» **DO THIS**
Identify every line in the listing below that contains the string "pixels", matching case, and copy each of those lines in full.

*** PROVIDED RECORDS ***

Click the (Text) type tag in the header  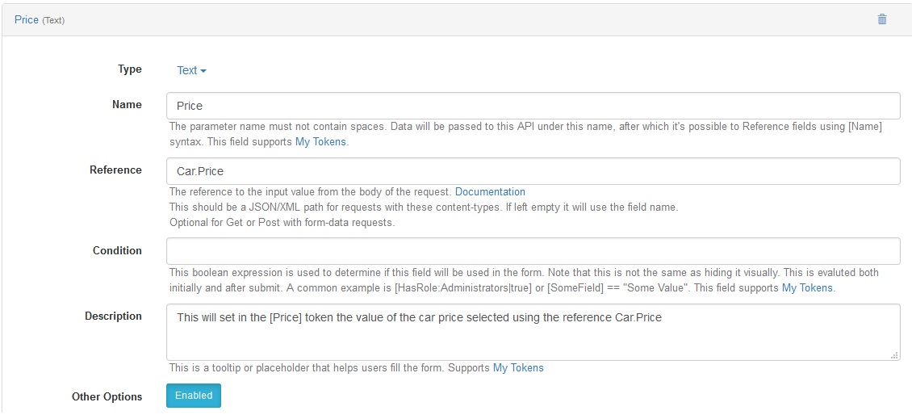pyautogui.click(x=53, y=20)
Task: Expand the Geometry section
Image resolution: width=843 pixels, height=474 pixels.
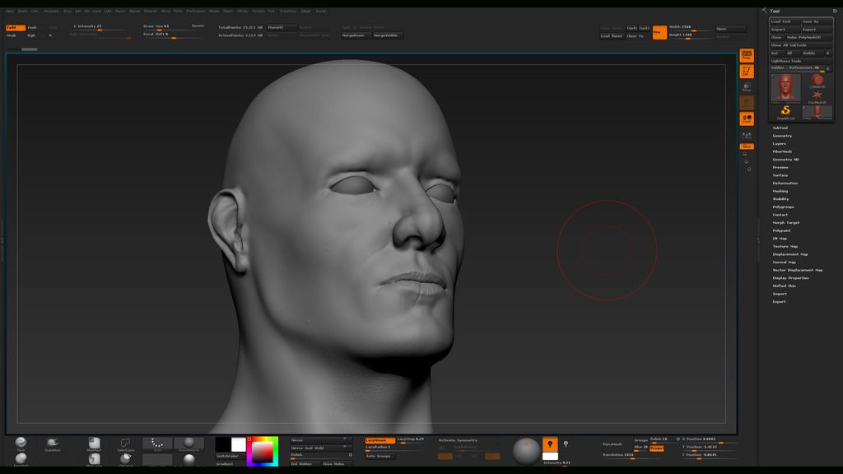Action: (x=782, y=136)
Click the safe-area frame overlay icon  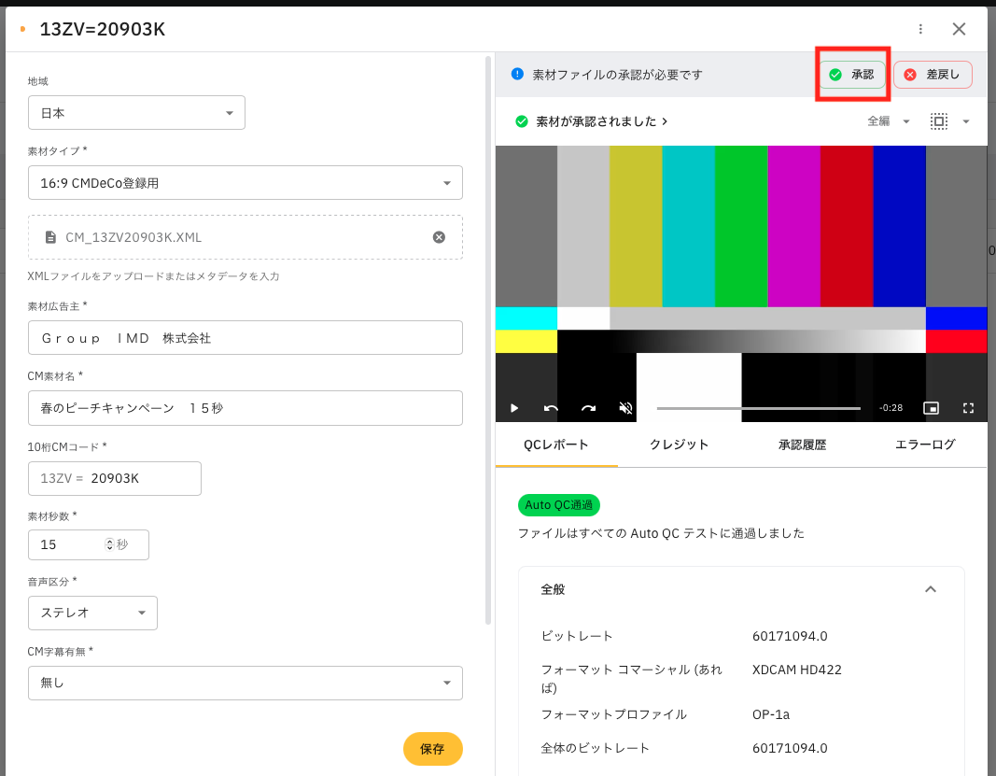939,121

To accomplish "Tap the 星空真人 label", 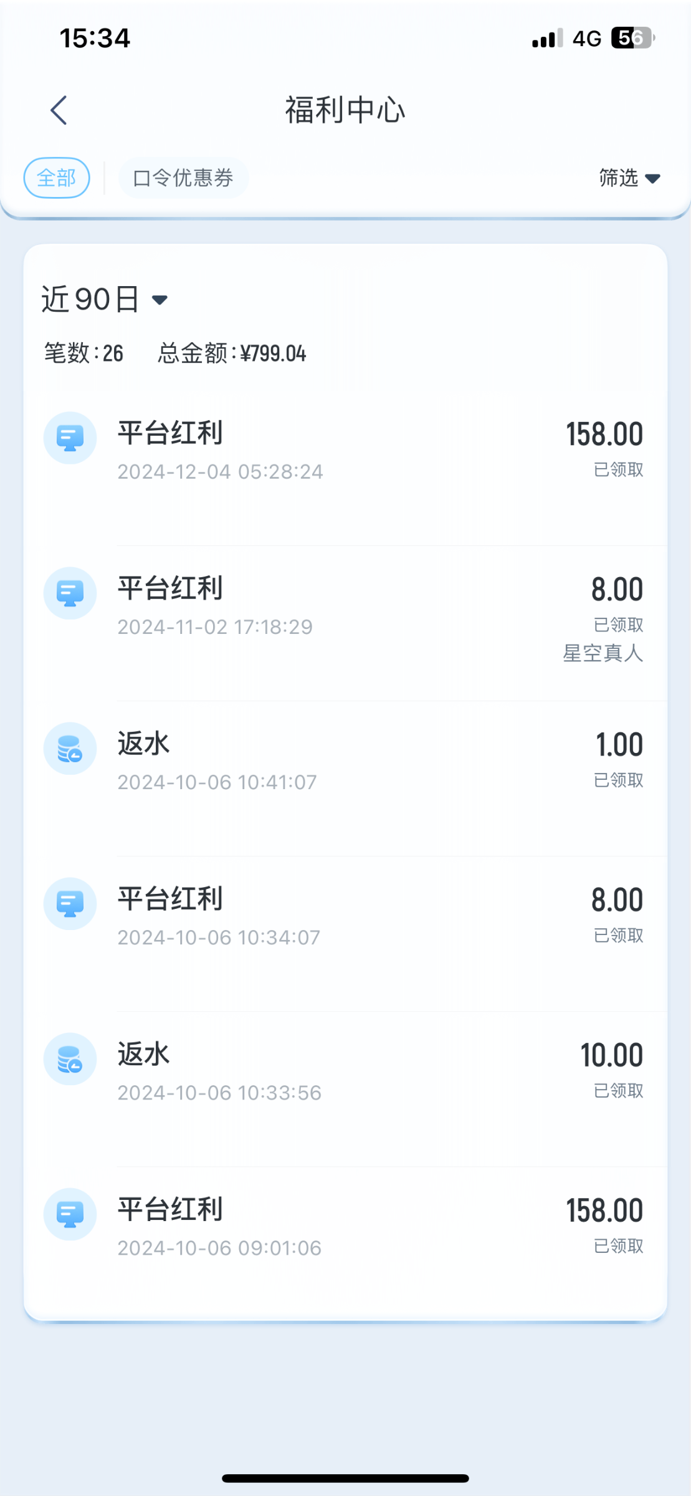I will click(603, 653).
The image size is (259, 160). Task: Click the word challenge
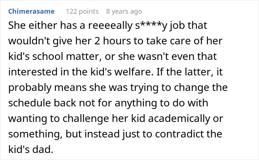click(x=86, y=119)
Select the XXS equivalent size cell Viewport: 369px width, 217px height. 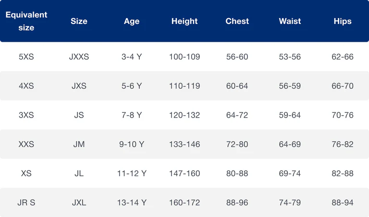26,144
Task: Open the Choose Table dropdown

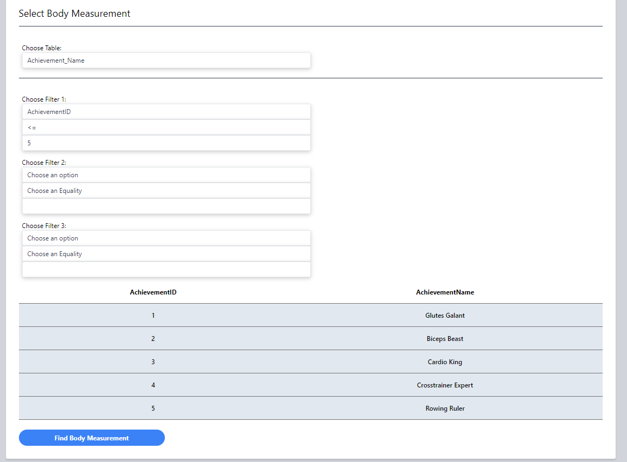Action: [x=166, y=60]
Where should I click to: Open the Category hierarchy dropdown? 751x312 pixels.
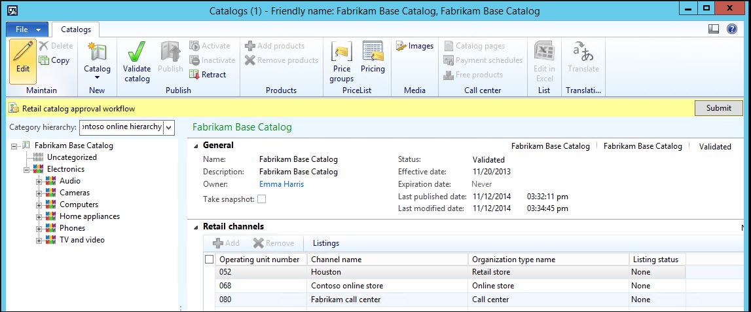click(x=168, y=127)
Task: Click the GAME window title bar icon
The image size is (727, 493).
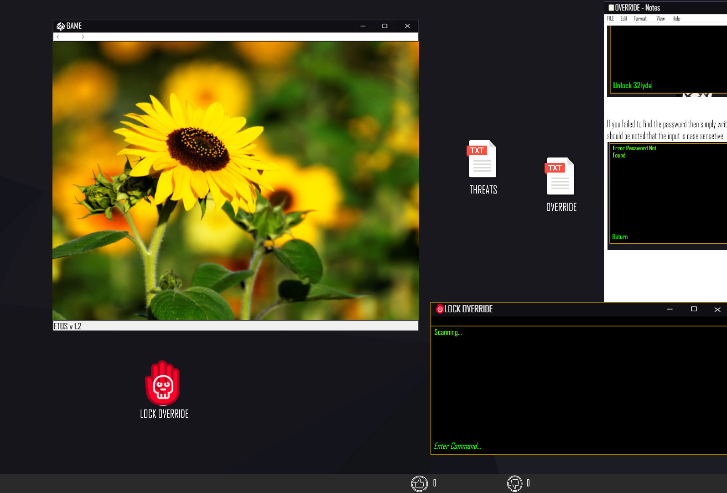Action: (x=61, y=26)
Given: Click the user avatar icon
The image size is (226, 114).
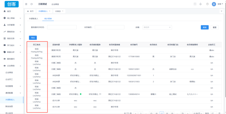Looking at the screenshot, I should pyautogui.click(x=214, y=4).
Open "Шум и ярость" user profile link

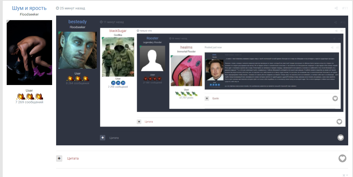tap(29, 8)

***

» **WRITTEN SOLUTION**
Image resolution: width=843 pixels, height=474 pixels.
Where should I click to: Open the Category hierarchy dropdown? 751x312 pixels.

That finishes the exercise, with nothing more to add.